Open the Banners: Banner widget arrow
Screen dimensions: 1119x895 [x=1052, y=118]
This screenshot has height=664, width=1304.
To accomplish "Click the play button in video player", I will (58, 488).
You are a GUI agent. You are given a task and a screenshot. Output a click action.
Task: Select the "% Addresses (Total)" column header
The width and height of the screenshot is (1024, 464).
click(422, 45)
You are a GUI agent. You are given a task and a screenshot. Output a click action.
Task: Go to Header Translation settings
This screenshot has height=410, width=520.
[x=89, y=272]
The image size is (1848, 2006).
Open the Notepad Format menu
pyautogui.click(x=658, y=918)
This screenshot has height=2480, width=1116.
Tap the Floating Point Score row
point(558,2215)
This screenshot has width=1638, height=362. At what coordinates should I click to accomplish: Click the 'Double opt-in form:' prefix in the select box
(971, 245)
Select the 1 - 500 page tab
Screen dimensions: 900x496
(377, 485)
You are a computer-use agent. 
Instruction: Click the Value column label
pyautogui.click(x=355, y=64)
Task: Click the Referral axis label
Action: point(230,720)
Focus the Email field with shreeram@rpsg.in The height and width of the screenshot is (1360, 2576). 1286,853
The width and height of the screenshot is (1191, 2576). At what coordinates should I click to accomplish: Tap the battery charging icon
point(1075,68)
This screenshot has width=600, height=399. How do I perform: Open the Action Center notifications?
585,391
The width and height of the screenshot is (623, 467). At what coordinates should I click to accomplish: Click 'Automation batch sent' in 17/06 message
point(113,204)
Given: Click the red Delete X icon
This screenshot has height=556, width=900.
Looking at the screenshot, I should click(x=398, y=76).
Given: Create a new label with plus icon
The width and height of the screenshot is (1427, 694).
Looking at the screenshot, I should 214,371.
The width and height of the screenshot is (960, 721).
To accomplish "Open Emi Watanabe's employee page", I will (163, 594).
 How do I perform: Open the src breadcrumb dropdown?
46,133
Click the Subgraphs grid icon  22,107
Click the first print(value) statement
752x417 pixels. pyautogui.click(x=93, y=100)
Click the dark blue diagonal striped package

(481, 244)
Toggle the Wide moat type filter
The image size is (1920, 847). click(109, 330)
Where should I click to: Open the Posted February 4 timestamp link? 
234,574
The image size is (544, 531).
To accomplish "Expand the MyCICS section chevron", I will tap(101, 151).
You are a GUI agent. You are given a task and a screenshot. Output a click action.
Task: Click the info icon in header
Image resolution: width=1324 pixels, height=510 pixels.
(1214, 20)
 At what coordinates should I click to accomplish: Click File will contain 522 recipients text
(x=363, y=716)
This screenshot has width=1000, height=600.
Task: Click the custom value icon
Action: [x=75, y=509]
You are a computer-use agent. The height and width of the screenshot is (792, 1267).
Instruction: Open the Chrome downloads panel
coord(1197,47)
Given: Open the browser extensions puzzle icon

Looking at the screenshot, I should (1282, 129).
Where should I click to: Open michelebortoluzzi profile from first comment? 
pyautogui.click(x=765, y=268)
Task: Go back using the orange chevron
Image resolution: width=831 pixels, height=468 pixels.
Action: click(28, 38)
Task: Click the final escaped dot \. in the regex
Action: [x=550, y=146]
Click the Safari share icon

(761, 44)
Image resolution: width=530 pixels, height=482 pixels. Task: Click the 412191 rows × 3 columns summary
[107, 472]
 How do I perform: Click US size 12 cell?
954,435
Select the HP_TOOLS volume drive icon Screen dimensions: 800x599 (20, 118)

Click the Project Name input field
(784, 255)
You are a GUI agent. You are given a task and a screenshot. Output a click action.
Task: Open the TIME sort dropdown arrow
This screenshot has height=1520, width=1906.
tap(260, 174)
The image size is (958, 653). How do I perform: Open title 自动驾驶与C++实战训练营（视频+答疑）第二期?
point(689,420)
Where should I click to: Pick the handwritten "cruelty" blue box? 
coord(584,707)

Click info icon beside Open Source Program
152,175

-=-=-=-=-

The task. Only lines with the word "computer" count here; copy every one from the records.

Output for this task.
You are a computer-use agent. 
You are a computer-use agent. The height and width of the screenshot is (792, 1267).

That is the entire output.